[Dataset entries]
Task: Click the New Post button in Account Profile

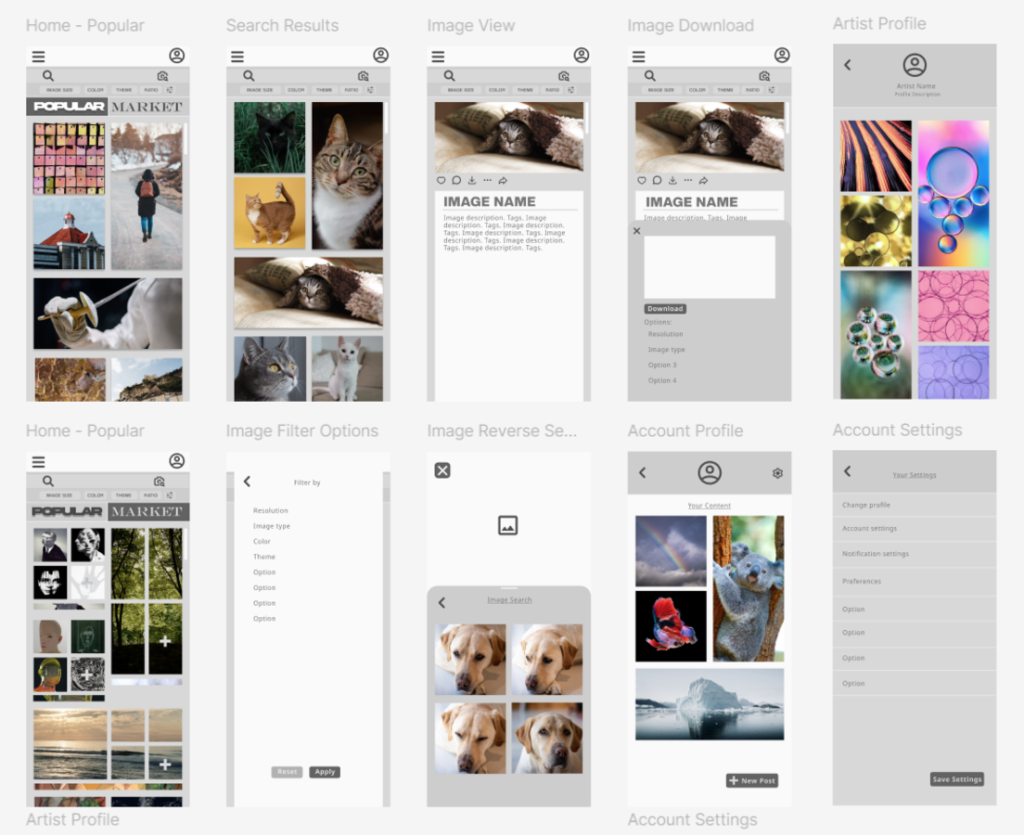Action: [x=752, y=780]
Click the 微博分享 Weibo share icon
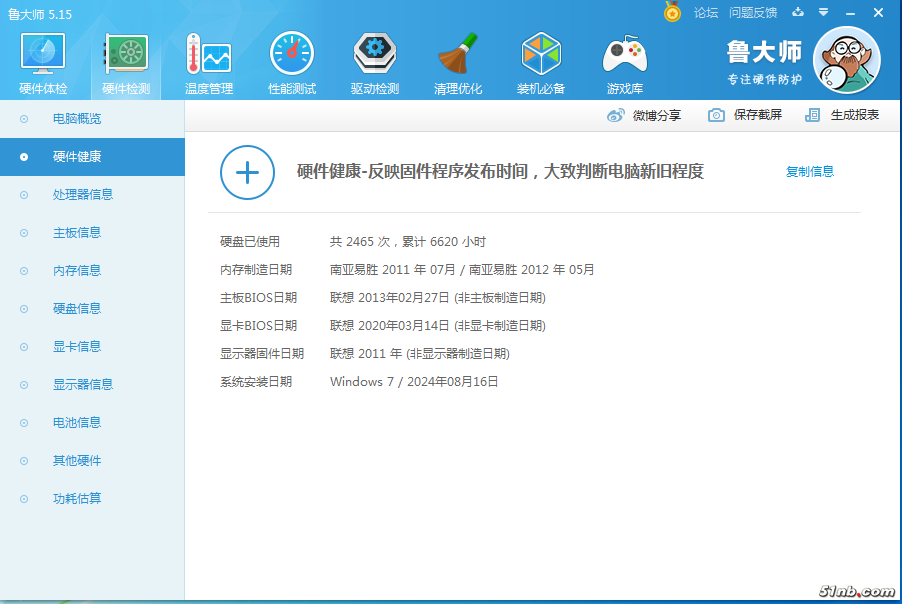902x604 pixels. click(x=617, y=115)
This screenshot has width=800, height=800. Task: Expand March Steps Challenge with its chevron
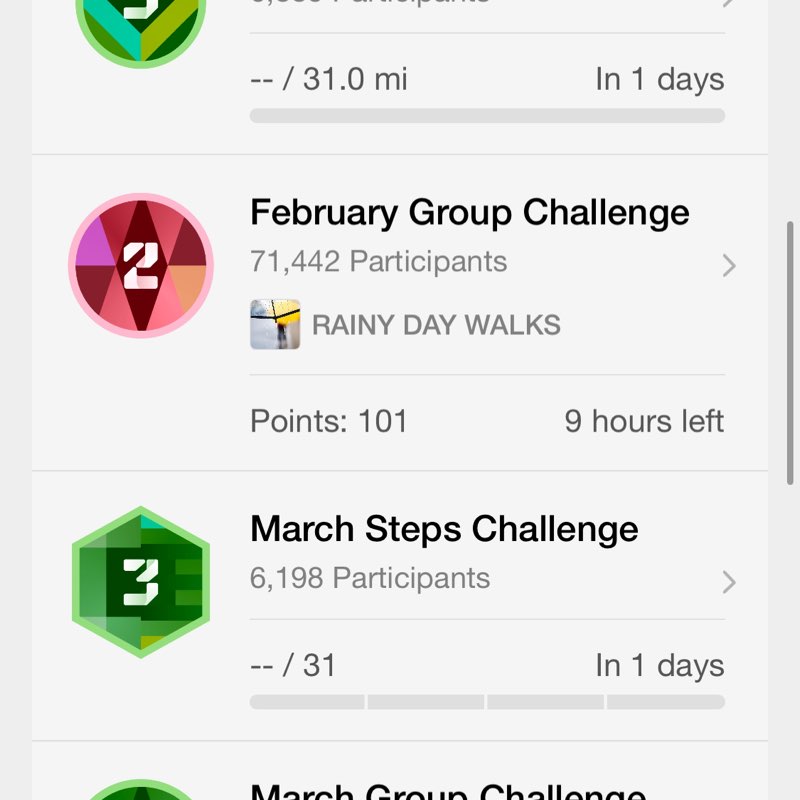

Goal of the exercise:
Please print the material above word for word, leaving the pictures out of your answer.

Reply:
Task: Click the New Post button in Account Profile

Action: [x=752, y=780]
Click the 微博分享 Weibo share icon
902x604 pixels. click(x=617, y=115)
This screenshot has width=800, height=800. Task: Expand March Steps Challenge with its chevron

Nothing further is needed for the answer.